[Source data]
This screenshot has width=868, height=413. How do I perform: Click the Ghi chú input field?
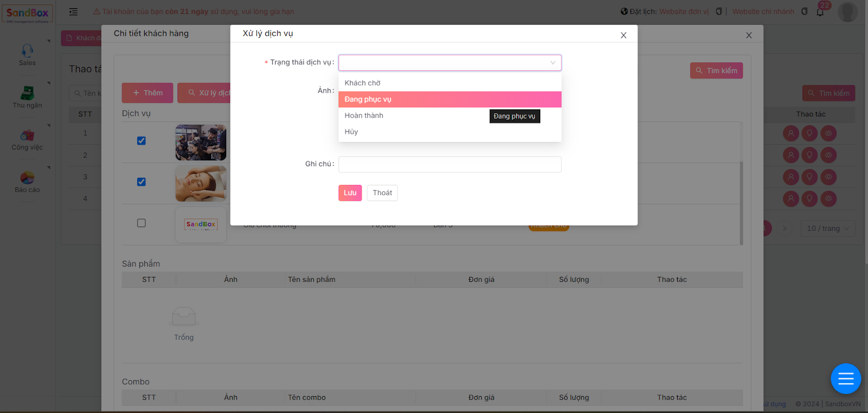click(449, 164)
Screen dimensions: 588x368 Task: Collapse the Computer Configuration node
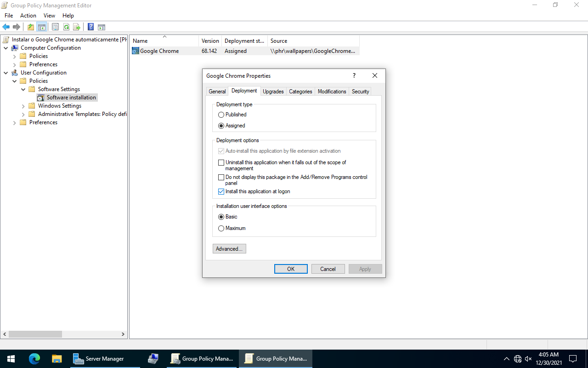pyautogui.click(x=6, y=48)
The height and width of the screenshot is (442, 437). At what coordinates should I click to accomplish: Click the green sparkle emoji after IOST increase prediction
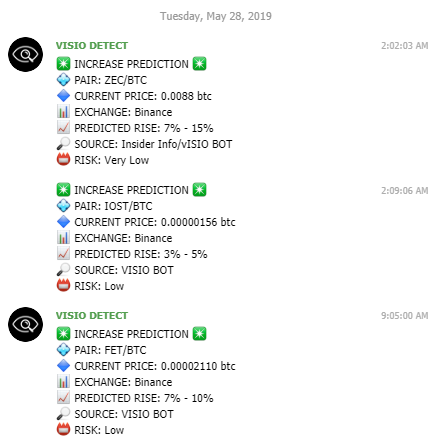[x=199, y=190]
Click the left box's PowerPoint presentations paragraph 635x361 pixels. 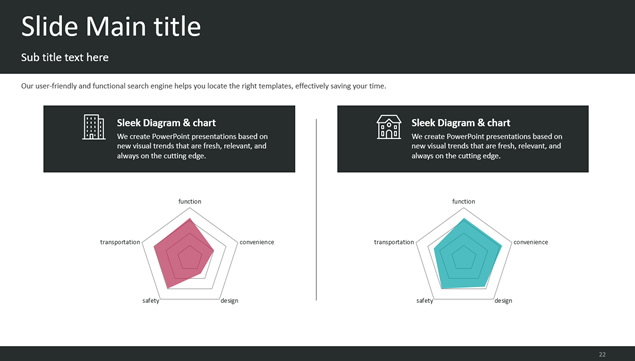[192, 146]
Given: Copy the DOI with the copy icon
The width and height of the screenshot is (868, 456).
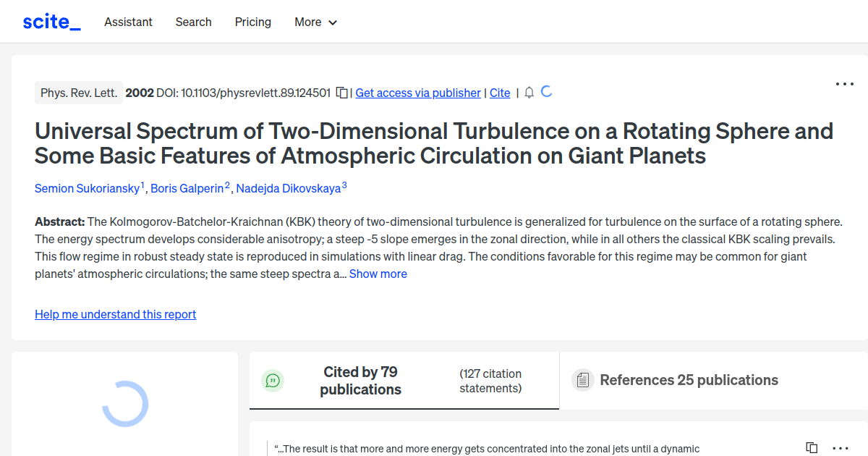Looking at the screenshot, I should (x=341, y=93).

Activity: The lines to retype run from the one containing "The width and" through the last line of the records above; write them exactly and skip the pictures.

Response to this exercise:
The width and height of the screenshot is (868, 456).
Looking at the screenshot, I should (x=341, y=93).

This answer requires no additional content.